Что-то с треском неслось навстречу солдатам на огромной скорости. Корпсеры были слишком велики, чтобы нападать исподтишка. У них было слишком много лап — превосходное орудие для раскапывания туннелей червей и охоты за трутнями, — но для неожиданной атаки на открытой местности они не годились.
— Надеюсь, его мамочка знает, что он сегодня поздно вернется домой. — Маркус нажал на наушник. — Феникс вызывает Центр, вижу противника, два километра к юго-западу от лагеря, — возможно, корпсер. Вступаю в бой.
— Вас понял, Феникс, — ответил Матьесон. — Вы сейчас не на дежурстве. Вы один?
— Со мной Сантьяго. Можете считать это добровольным выходом. Мы любим свою работу.
— Я запрашиваю огневую поддержку и вертолет, чтобы посветить на этих червей. Дайте другим тоже поразвлечься, Феникс.
Отбившиеся от стаи враги должны были неизбежно встретиться. И сейчас Дом даже обрадовался их приближению. У него было незаконченное дело, и потопление врагов не помогло завершить его. Да, это был корпсер. Солдаты разглядели в темноте покачивавшиеся огни — тварь ломилась через лес.
— Ну что, будем ждать здесь или пойдем с ним разберемся?
Маркус зашагал вперед.
— Хорошие манеры — краеугольный камень цивилизации. Пойдем встретим гада.
Это было именно то, что нужно. Где-то в мозгу у Дома словно щелкнул переключатель, и его захлестнула жажда уничтожения и мести; только так можно было избавиться от нараставшего напряжения. Он опередил Маркуса на несколько шагов, когда над головой раздалось жужжание вертолета. «Ворон» пролетел совсем низко над ними, и поле, словно лунный свет, озарило голубоватое сияние прожекторов. Дом заметил позади корпсера какое-то движение. Вот дерьмо, перед ними была смешанная компания Саранчи — дюжина трутней, пара бумеров и бладмаунт.
Маркус вздохнул:
— Вот черт!..
— Думаешь, это разведчики?
— Я думаю, это стайка беглецов, которые делают то же, что и мы, — пытаются спастись от воды. В горах, в старых норах, им удалось пересидеть потоп.

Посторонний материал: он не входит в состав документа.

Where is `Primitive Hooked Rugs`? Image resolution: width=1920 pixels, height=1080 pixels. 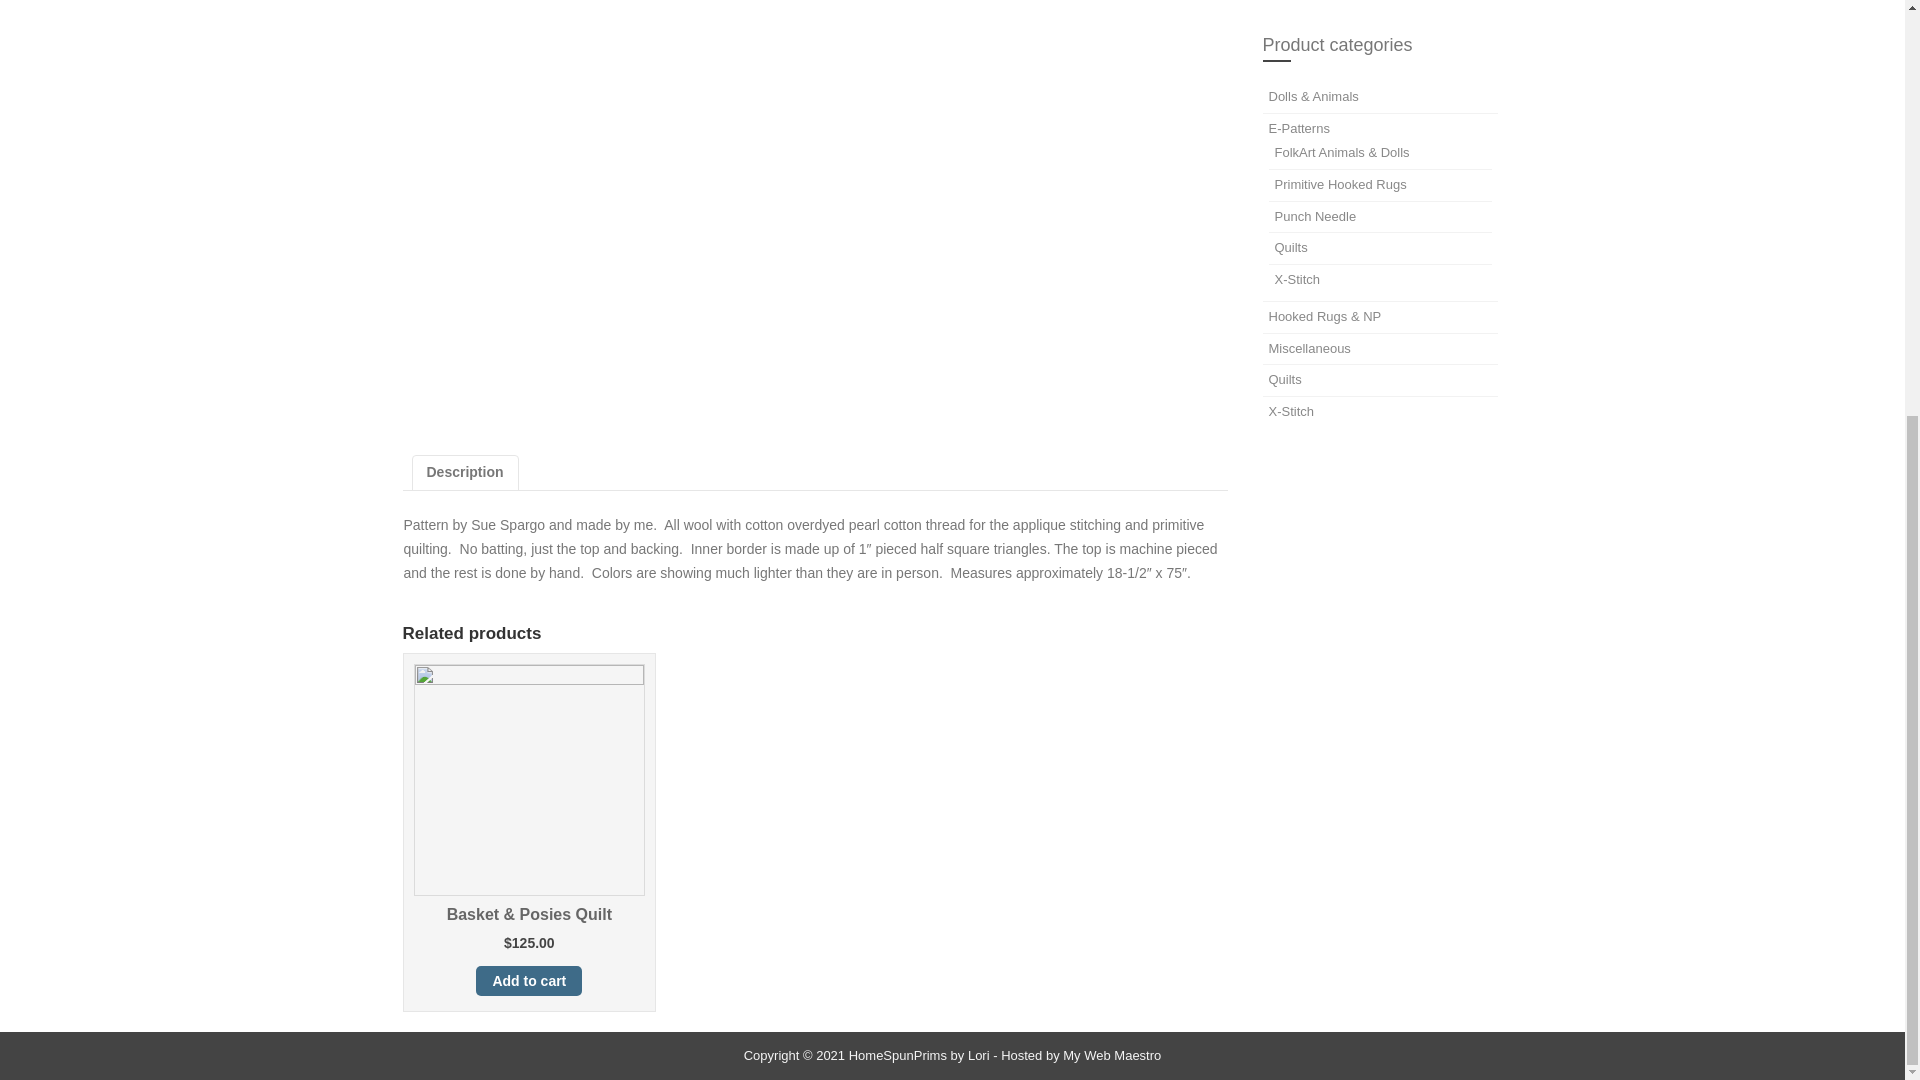
Primitive Hooked Rugs is located at coordinates (1340, 184).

Ну что ж, дружеского расставания у них не получится, это было ясно. Дом уже слышал позади рев «Броненосцев». Он бросился следом за Маркусом в ближайшее укрытие, прицелился и стал ждать. На открытой местности смешанная стая выглядела скорее гротескно, но если они ворвутся в лагерь, то одно лишь паническое бегство может унести множество жизней.
Возможно, червяки понятия не имели о том, что направляются к лагерю людей. Выглядели они совершенно растерянными. У бладмаунта явно поехала крыша, он мотал головой из стороны в сторону, хотя это грозило гибелью цеплявшемуся за него седоку. Лишившись всадника, тварь должна была бы вернуться к своим слепым инстинктам и учуять находившихся поблизости людей.
Возможно, червяки рассеются, если поймут, что противник значительно превосходит их по численности.
«Нет. Давайте сюда. Идите ко мне. Идите и сдохните».
Для Дома даже одного оставшегося в живых червяка было слишком много. Прескотт был прав: это война на уничтожение. И ее начала Саранча. Но теперь люди должны были положить ей конец, и отдельные стайки врагов были не просто угрозой безопасности; пока они живы, существует возможность размножения монстров. Все они должны умереть.